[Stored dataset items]
========================

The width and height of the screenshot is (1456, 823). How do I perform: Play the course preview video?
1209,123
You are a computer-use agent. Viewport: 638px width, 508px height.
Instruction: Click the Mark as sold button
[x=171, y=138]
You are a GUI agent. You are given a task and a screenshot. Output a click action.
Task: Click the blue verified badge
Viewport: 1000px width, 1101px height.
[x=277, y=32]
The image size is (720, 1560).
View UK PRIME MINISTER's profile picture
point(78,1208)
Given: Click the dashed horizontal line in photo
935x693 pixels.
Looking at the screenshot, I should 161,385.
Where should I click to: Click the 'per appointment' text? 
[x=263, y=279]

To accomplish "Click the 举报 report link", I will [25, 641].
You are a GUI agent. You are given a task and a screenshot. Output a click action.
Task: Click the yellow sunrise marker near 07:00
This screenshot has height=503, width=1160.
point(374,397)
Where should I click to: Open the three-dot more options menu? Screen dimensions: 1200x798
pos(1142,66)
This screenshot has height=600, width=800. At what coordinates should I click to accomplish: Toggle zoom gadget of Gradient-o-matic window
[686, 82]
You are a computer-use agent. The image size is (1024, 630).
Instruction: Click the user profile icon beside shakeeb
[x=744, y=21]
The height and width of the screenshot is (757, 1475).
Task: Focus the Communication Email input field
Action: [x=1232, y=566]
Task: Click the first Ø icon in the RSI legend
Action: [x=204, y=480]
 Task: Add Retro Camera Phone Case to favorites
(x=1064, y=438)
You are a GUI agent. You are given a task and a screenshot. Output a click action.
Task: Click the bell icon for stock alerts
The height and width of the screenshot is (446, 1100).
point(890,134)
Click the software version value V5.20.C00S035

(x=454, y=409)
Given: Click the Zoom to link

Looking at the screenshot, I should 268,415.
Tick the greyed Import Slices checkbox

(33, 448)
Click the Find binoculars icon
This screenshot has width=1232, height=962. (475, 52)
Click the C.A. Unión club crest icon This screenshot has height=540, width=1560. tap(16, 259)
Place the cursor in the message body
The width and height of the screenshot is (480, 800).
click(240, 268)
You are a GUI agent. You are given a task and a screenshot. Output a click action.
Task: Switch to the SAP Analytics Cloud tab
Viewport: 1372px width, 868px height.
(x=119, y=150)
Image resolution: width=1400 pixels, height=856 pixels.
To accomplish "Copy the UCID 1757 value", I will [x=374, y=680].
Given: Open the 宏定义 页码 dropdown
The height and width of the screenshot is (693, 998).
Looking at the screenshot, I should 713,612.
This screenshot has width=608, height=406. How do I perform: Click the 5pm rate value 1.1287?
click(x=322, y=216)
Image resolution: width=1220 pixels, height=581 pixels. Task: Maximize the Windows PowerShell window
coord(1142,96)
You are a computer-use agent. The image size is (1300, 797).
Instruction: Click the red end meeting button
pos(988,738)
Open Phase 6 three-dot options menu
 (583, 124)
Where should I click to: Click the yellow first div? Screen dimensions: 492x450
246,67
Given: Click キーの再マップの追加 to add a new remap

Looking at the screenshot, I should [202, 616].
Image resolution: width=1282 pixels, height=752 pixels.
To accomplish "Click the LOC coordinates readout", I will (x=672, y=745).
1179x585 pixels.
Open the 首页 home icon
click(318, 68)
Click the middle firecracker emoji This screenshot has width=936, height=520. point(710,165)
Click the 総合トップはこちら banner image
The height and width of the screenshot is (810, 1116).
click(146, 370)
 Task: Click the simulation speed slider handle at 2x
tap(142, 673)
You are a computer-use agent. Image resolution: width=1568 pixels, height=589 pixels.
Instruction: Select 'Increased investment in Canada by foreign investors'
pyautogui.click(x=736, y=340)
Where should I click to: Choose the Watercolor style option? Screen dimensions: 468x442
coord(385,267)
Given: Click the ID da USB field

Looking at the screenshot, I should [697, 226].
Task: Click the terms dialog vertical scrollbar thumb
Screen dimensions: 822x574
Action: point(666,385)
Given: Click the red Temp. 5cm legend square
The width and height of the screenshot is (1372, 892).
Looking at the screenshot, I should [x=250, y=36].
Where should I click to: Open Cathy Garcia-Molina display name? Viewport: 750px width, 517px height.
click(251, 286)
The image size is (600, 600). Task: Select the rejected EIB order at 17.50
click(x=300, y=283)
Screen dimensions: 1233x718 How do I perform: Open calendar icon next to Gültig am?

========================

§ **What the exercise asks**:
The response should consist of every record above, reproduced exactly.

§ **Finished exercise**:
The width and height of the screenshot is (1456, 823). How do I perform: Play the course preview video?
1209,123
You are a computer-use agent. Viewport: 638px width, 508px height.
Instruction: Click the Mark as sold button
[x=171, y=138]
You are a GUI agent. You are given a task and a screenshot. Output a click action.
Task: Click the blue verified badge
Viewport: 1000px width, 1101px height.
[x=277, y=32]
The image size is (720, 1560).
View UK PRIME MINISTER's profile picture
point(78,1208)
Given: Click the dashed horizontal line in photo
935x693 pixels.
Looking at the screenshot, I should 161,385.
Where should I click to: Click the 'per appointment' text? 
[x=263, y=279]

To accomplish "Click the 举报 report link", I will [25, 641].
You are a GUI agent. You are given a task and a screenshot. Output a click action.
Task: Click the yellow sunrise marker near 07:00
This screenshot has height=503, width=1160.
point(374,397)
Where should I click to: Open the three-dot more options menu? Screen dimensions: 1200x798
pos(1142,66)
This screenshot has height=600, width=800. At what coordinates should I click to accomplish: Toggle zoom gadget of Gradient-o-matic window
[686, 82]
You are a computer-use agent. The image size is (1024, 630).
Instruction: Click the user profile icon beside shakeeb
[x=744, y=21]
The height and width of the screenshot is (757, 1475).
Task: Focus the Communication Email input field
Action: [x=1232, y=566]
Task: Click the first Ø icon in the RSI legend
Action: [x=204, y=480]
 Task: Add Retro Camera Phone Case to favorites
(x=1064, y=438)
You are a GUI agent. You are given a task and a screenshot. Output a click action.
Task: Click the bell icon for stock alerts
The height and width of the screenshot is (446, 1100).
point(890,134)
Click the software version value V5.20.C00S035

(x=454, y=409)
Given: Click the Zoom to link

Looking at the screenshot, I should 268,415.
Tick the greyed Import Slices checkbox

(33, 448)
Click the Find binoculars icon
This screenshot has width=1232, height=962. (475, 52)
Click the C.A. Unión club crest icon This screenshot has height=540, width=1560. tap(16, 259)
Place the cursor in the message body
The width and height of the screenshot is (480, 800).
click(240, 268)
You are a GUI agent. You are given a task and a screenshot. Output a click action.
Task: Switch to the SAP Analytics Cloud tab
Viewport: 1372px width, 868px height.
(x=119, y=150)
Image resolution: width=1400 pixels, height=856 pixels.
To accomplish "Copy the UCID 1757 value", I will [x=374, y=680].
Given: Open the 宏定义 页码 dropdown
The height and width of the screenshot is (693, 998).
Looking at the screenshot, I should 713,612.
This screenshot has width=608, height=406. How do I perform: Click the 5pm rate value 1.1287?
click(x=322, y=216)
Image resolution: width=1220 pixels, height=581 pixels. Task: Maximize the Windows PowerShell window
coord(1142,96)
You are a computer-use agent. The image size is (1300, 797).
Instruction: Click the red end meeting button
pos(988,738)
Open Phase 6 three-dot options menu
 (583, 124)
Where should I click to: Click the yellow first div? Screen dimensions: 492x450
246,67
Given: Click キーの再マップの追加 to add a new remap

Looking at the screenshot, I should [202, 616].
Image resolution: width=1282 pixels, height=752 pixels.
To accomplish "Click the LOC coordinates readout", I will (x=672, y=745).
1179x585 pixels.
Open the 首页 home icon
click(318, 68)
Click the middle firecracker emoji This screenshot has width=936, height=520. point(710,165)
Click the 総合トップはこちら banner image
The height and width of the screenshot is (810, 1116).
click(146, 370)
 Task: Click the simulation speed slider handle at 2x
tap(142, 673)
You are a computer-use agent. Image resolution: width=1568 pixels, height=589 pixels.
Instruction: Select 'Increased investment in Canada by foreign investors'
pyautogui.click(x=736, y=340)
Where should I click to: Choose the Watercolor style option? Screen dimensions: 468x442
coord(385,267)
Given: Click the ID da USB field

Looking at the screenshot, I should [697, 226].
Task: Click the terms dialog vertical scrollbar thumb
Screen dimensions: 822x574
Action: point(666,385)
Given: Click the red Temp. 5cm legend square
The width and height of the screenshot is (1372, 892).
Looking at the screenshot, I should [x=250, y=36].
Where should I click to: Open Cathy Garcia-Molina display name? Viewport: 750px width, 517px height.
click(251, 286)
The image size is (600, 600). Task: Select the rejected EIB order at 17.50
click(x=300, y=283)
Screen dimensions: 1233x718 How do I perform: Open calendar icon next to Gültig am?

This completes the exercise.